English    Türkçe    فارسی   

1
687-696

  • Güneş gibi bir cevherdik, düğümsüz ve saftık, su gibi.
  • یک گهر بودیم همچون آفتاب ** بی‌‌گره بودیم و صافی همچو آب‌‌
  • O güzel ve lâtif nur surete gelince kale burçlarının gölgesi gibi sayı meydana çıktı.
  • چون به صورت آمد آن نور سره ** شد عدد چون سایه‌‌های کنگره‌‌
  • Mancınıkla burçları yıkın ki bu bölüğün arasından ayrılık kalksın.
  • کنگره ویران کنید از منجنیق ** تا رود فرق از میان این فریق‌‌
  • Mutlaka ben bunu açar, anlatırdım, fakat bir fikir bile sürçmesin, (bundan) korkarım. 690
  • شرح این را گفتمی من از مری ** لیک ترسم تا نلغزد خاطری‌‌
  • Nükteler keskin bir çelik kılıç gibidir.
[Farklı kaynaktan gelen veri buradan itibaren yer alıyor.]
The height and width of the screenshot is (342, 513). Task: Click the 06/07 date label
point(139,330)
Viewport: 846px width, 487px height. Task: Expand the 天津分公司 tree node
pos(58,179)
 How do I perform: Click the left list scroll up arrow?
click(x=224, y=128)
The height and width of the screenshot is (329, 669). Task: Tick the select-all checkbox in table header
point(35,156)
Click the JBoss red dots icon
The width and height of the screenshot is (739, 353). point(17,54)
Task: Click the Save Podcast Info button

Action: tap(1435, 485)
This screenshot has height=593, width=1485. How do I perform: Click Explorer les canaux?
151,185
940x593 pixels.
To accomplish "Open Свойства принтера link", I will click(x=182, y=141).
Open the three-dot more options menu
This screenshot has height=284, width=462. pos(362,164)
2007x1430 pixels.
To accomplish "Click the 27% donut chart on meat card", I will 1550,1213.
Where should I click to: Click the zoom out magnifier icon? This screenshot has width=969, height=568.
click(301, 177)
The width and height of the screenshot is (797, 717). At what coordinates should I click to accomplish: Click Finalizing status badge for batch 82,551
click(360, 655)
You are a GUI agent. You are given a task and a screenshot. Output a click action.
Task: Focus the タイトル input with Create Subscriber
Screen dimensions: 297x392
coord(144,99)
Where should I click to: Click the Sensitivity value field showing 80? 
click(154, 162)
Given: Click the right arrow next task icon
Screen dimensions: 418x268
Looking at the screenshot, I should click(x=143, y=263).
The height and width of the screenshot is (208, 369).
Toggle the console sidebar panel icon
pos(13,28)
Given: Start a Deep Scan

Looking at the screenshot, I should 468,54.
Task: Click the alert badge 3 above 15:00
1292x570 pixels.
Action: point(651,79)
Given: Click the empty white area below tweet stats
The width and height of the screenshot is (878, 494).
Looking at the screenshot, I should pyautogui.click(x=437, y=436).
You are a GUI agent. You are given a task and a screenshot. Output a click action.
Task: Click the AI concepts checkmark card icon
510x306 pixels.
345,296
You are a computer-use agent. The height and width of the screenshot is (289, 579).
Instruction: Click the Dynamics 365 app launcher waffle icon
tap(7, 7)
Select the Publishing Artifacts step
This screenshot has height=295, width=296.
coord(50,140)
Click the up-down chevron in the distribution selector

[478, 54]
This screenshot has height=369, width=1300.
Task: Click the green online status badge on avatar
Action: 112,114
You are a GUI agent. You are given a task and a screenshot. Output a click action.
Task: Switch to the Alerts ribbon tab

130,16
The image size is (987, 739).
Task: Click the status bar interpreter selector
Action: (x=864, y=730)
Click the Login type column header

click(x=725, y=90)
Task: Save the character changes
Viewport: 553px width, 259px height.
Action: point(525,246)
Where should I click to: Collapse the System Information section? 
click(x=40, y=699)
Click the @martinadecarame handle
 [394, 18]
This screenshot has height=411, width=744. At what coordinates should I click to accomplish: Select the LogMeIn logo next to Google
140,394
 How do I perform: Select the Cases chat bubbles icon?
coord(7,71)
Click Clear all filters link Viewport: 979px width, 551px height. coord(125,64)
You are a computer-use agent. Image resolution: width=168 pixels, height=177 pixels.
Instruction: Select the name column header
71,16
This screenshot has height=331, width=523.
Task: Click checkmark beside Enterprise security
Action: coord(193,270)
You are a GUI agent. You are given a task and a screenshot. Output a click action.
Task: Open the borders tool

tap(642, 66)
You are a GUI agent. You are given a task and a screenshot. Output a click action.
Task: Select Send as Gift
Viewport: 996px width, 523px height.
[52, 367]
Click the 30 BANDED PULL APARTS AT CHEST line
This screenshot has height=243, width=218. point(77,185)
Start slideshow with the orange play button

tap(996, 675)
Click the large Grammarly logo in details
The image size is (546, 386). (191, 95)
Eğer kalkanın yoksa gerisin geriye kaç!
  • نکته‌‌ها چون تیغ پولاد است تیز ** گر نداری تو سپر واپس گریز
  • Kalkansız bu elmasın karşısına gelme. Çünkü kılıca, kesmekten utanç gelmez.
  • پیش این الماس بی‌‌اسپر میا ** کز بریدن تیغ را نبود حیا
  • Ben bu sebepten kılıcı kına koydum; Ters okuyan birisi, aykırı mana vermesin.
  • زین سبب من تیغ کردم در غلاف ** تا که کج خوانی نخواند بر خلاف‌‌
  • Hikâyeyi tamamlamaya, doğrular topluluğunun vefakârlığından bahse geldik:
  • آمدیم اندر تمامی داستان ** وز وفاداری جمع راستان‌‌
  • O reisin ölümünden sonra kalktılar, yerine bir vekil istedilerdi. 695
  • کز پس این پیشوا برخاستند ** بر مقامش نایبی می‌‌خواستند
  • Emirlerin veliahtlık için savaşları ve birbirlerine kılıç çekmeleri
  • منازعت امرا در ولیعهدی
  • O emirlerin birisi öne düşüp o vefalı kavmin yanına gitti.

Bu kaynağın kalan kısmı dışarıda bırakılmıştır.